The Tree of Life is not merely about parental spouses acting out nature and grace in divergence from their childrens’ lives. The film, and the reality of growing up, is also deeply about sibling relationships with each other… which is where so many critics and observers have got the film wrong. The Father-Mother choice is there, but Malick provides a way out of the bifurcation: the way of the brother. This does not exclude the nature-grace distinction, but wraps it up in another form. And in distinction to all those old myths in which the siblings rival, fight, and kill each other, Malick’s sibling is redeemed through the other.

Where was everyone in that crucial third (or fourth, its hard to tell) part of the film? Did they all drift off into naps, hypnotized by the lulling music? There was a third category, a synthesis, a Hegelian aufhebung, a middle way that was articulated in the narrative voiceover as that of the “brother.” The film is told primarily from Jack’s point of view, but it is his younger brother R.L. who becomes the glue to the weavings of stories.

Indeed, the first word of the film is “brother,” and that is set up before the “nature vs. grace” distinction. Further, the final words of the film are addressed to the brother as well: “Guide us, to the end of time.” (Note: he is not talking to God here.) This third chapter is not oriented parentally but fraternally, as Jack and R.L. explore the woods with BB gun in hand, tempting (and sometimes torturing) the other, finding forgiveness, and finding in a deep way what forgiveness actually is.
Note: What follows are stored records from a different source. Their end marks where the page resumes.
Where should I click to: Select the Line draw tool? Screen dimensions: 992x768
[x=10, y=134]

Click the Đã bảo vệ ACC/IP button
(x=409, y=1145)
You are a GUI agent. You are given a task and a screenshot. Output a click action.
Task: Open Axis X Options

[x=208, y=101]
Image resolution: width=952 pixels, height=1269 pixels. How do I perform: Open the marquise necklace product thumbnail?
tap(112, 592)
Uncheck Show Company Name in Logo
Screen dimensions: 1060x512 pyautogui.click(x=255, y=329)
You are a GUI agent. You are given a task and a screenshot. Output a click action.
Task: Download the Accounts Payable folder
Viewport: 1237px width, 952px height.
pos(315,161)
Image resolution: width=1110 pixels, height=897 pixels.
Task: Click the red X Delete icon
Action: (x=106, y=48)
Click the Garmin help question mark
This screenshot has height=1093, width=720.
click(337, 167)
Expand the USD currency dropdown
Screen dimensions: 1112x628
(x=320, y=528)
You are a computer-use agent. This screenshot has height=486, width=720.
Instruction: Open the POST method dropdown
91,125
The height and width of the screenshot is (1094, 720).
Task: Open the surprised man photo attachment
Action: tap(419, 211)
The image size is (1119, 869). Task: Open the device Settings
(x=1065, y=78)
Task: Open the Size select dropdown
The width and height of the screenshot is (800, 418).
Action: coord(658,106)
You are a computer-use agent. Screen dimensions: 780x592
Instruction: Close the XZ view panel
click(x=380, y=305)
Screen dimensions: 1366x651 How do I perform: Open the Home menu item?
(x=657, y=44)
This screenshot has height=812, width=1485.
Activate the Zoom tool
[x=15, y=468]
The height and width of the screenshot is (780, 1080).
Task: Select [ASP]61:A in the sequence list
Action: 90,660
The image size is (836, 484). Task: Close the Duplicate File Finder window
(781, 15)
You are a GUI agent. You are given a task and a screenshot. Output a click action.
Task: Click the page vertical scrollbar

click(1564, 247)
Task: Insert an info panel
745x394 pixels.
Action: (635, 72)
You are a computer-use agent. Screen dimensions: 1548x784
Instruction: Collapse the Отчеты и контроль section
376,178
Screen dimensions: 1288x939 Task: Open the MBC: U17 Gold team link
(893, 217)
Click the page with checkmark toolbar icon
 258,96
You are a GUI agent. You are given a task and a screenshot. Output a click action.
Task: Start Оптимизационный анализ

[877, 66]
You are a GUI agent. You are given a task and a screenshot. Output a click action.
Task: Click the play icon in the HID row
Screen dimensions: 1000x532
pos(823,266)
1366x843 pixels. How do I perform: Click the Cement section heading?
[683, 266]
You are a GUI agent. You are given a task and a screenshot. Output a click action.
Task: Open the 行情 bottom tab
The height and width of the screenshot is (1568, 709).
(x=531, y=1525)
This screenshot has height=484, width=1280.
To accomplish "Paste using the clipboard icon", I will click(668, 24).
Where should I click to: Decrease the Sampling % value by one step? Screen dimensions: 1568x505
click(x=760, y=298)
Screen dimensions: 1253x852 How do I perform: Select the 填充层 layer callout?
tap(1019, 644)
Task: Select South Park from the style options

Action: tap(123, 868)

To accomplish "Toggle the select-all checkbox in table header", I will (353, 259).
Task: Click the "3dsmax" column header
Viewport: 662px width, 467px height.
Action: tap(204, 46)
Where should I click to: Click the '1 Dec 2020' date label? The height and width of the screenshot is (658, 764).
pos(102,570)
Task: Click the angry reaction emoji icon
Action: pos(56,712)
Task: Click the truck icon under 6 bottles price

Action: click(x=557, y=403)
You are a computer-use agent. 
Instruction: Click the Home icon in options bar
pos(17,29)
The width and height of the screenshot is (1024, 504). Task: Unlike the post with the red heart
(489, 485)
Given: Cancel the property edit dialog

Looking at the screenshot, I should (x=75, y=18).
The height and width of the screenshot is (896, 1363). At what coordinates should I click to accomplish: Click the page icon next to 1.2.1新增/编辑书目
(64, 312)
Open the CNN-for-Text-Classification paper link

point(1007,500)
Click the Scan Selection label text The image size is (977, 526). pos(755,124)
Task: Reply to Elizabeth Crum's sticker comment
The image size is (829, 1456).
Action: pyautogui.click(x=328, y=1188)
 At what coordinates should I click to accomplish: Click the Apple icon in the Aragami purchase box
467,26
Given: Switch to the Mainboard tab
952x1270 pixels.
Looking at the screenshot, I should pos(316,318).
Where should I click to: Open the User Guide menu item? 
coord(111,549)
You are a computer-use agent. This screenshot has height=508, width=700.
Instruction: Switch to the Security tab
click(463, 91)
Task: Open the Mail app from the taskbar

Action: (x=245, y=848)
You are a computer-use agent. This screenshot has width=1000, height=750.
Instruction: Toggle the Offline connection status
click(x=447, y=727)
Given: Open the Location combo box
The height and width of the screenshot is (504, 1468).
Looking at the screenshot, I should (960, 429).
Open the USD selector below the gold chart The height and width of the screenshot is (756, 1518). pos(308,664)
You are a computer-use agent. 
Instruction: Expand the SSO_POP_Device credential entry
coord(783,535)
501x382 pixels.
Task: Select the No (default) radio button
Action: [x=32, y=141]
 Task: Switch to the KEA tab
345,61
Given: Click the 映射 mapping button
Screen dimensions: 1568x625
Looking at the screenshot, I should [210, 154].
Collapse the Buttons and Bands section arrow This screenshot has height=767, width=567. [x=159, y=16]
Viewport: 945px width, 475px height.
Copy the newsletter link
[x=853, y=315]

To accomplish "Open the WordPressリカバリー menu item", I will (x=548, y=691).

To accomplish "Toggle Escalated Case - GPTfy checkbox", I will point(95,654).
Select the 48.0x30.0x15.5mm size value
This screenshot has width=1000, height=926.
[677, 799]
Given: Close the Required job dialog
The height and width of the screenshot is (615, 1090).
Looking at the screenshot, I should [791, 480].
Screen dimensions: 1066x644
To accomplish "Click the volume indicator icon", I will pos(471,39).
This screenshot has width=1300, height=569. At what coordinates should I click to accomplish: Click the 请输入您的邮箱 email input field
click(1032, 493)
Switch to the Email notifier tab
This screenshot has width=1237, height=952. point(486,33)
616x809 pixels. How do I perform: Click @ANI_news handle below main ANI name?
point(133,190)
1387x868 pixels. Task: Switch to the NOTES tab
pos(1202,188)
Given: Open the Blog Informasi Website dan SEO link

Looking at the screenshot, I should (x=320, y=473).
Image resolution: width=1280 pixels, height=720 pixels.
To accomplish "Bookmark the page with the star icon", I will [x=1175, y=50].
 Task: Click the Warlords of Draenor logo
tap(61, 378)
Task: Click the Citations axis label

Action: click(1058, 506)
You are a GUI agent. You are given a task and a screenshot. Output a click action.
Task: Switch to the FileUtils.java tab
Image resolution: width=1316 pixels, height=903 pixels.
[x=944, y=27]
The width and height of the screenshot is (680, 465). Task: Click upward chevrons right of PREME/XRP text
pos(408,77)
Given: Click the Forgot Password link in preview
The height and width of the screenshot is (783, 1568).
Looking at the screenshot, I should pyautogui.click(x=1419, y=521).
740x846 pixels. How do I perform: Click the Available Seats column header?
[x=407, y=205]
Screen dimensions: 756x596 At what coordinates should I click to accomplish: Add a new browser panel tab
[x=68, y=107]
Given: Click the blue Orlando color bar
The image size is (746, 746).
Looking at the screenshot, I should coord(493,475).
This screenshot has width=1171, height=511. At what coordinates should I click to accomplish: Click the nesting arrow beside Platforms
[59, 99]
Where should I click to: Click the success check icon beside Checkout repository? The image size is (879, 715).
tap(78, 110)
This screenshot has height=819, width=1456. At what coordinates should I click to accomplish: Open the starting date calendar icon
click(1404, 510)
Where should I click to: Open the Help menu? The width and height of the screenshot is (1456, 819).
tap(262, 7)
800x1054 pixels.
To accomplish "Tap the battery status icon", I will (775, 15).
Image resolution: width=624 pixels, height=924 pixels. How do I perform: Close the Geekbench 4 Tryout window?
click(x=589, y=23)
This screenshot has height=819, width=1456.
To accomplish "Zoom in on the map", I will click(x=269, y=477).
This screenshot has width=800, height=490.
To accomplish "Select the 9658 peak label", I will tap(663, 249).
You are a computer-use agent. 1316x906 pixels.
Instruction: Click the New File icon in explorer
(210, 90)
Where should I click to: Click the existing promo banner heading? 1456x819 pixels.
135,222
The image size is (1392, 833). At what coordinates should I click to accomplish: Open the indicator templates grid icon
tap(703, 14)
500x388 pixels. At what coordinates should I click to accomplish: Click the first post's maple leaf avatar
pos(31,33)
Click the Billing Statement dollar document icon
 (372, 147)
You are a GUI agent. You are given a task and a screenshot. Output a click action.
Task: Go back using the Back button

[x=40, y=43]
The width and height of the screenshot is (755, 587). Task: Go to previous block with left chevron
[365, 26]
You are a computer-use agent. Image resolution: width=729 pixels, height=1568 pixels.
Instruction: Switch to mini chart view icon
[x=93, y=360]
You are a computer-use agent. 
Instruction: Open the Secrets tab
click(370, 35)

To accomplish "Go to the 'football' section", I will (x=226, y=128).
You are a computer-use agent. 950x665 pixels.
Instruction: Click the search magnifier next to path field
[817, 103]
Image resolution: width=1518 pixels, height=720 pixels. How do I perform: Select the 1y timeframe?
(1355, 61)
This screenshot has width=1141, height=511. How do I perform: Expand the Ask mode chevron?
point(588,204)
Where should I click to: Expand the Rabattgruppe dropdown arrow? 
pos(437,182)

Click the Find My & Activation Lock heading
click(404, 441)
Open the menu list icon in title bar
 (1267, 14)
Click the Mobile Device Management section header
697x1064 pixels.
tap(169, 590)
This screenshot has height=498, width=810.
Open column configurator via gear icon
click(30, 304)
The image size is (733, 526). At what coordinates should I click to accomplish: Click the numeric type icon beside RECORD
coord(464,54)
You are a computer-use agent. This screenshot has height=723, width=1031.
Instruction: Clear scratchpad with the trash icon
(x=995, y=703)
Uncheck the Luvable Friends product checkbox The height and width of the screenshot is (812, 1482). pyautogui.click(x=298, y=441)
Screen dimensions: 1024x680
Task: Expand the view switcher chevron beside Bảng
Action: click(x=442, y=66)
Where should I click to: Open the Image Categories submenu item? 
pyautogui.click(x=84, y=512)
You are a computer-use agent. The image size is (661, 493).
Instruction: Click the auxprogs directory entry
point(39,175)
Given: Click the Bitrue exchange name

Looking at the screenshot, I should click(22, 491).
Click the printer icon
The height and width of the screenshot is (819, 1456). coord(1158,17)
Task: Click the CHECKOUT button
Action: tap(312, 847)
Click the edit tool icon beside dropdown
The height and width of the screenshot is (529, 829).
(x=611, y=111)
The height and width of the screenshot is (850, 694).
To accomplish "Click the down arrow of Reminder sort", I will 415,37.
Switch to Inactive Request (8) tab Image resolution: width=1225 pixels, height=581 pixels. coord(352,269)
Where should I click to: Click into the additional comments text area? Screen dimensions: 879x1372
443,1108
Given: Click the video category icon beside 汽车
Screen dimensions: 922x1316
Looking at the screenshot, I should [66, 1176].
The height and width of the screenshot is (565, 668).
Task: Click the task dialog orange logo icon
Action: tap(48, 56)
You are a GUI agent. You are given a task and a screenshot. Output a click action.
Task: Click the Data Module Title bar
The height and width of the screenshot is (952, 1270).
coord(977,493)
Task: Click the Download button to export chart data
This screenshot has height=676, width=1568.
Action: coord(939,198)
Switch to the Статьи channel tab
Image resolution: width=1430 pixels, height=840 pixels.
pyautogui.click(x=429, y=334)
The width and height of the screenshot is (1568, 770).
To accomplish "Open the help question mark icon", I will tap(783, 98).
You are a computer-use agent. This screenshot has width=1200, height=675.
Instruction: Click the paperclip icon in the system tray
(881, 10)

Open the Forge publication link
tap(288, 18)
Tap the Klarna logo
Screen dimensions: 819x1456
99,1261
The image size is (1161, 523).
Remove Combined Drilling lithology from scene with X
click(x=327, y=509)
It is R.L. who embodied the synthesis between nature and grace, father and mother. The sibling relation is central to the film.

I don’t know quite what that means, or how it affects my interpretation of the film, but it’s a fascinating idea.


The Tree of Life is one of those films that sticks with you, and that can even change you. Already, I’ve found myself reflecting on, and even tempering, my actions and behaviors as a father as a direct result of the film’s exploration of fathers and sons. Furthermore, the film’s portrayal of brokenness and our deeply human responses to it, is poignant and striking.

And while I know little to nothing of Malick’s beliefs, and while I certainly don’t think he set out to make a “Christian” film, there is much within the film that deeply resonates with me because I am a Christian. Its portrayal of God’s majestic creation, its ruminations on the nature of suffering and evil, its pointing toward some manner of restoration and consummation — I have no doubt that these things can resonate within a viewer regardless of their own beliefs. But as a Christian, the film is one that provides me with a moment of contemplation and reflection.

To put it another way, I find that The Tree of Life, and thinking (and writing about it), to be a blessing.